好美は顔はあたしに似てるけど、性格は全然違う。
あの子はほんと、女の子を絵に描いたよう。あたしも、あんな風に可愛げがあったらなって思うわ」
「僕は弘美さんみたいに芯の強い女性に惹かれます。人間的な魅力っていうのかな」
僕の言葉に、弘美さんが少しだけ頬を赤らめた。
「女はね、あれくらい自分に正直な方が幸せになれるのよ。
あの子はね、あたし達が離婚する時、父親についたの。ショックだった。
当然のことのように、あたしと一緒に家を出てくれると思ってたの。
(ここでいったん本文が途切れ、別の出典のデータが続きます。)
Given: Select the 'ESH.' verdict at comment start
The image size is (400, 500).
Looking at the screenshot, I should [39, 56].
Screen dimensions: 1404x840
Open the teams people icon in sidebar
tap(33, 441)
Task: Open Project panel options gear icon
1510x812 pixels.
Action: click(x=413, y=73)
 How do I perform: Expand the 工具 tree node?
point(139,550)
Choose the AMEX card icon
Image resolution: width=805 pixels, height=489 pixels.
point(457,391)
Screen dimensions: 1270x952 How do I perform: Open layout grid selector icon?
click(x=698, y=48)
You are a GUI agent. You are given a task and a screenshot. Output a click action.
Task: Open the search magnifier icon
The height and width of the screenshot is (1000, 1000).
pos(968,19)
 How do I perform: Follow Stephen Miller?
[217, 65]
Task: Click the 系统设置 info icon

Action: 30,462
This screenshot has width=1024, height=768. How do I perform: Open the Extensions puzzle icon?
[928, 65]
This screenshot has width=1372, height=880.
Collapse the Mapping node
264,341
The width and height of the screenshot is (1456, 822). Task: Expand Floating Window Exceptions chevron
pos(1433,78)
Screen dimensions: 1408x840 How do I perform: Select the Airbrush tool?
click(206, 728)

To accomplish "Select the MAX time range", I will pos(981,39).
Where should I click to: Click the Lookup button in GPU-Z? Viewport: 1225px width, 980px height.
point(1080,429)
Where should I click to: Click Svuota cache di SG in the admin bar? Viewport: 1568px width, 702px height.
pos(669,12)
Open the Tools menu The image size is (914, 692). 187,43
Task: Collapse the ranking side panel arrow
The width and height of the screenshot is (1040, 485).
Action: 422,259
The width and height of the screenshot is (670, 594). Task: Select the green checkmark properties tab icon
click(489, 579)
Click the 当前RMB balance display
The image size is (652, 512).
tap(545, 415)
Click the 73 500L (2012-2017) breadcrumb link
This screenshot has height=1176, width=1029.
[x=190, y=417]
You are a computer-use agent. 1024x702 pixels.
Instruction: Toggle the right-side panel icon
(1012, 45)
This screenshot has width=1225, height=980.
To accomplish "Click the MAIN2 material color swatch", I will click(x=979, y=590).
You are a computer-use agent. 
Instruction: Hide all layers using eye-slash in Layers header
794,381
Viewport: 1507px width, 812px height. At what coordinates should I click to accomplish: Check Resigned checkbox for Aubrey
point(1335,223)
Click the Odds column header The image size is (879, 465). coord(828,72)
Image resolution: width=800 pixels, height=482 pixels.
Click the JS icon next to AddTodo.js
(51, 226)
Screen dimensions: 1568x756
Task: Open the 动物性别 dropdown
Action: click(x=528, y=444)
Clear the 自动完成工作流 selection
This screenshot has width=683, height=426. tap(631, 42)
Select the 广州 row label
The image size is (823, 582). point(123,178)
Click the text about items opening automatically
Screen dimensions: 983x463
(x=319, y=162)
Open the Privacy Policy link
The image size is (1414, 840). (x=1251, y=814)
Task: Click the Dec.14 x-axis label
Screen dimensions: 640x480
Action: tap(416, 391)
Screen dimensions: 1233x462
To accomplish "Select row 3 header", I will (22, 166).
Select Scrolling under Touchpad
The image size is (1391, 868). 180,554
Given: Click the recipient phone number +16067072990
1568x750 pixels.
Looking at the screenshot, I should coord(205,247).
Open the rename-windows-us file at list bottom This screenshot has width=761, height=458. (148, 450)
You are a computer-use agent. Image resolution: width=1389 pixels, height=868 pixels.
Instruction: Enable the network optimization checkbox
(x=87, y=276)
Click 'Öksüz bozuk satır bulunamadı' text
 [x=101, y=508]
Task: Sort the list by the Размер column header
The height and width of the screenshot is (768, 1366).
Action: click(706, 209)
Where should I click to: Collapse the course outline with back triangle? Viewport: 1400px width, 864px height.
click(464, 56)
だから、この家も、あの子の為に手を入れた。
この居間とキッチン、お風呂に、二階の好美の部屋。
あの子がよく触れる場所くらいは綺麗にしてあげたかったから。
だって、今までの暮らしに比べたら、この家でのあたしとの暮らしなんて、あの子にとっては色あせたつまらないものだってわかってたから。
まぁ、そう考えた時点で、あの子がついて来ないってわかってたのかもしれないけどね」
そう呟いた弘美さんは、今にも泣きそうに見えたんだ。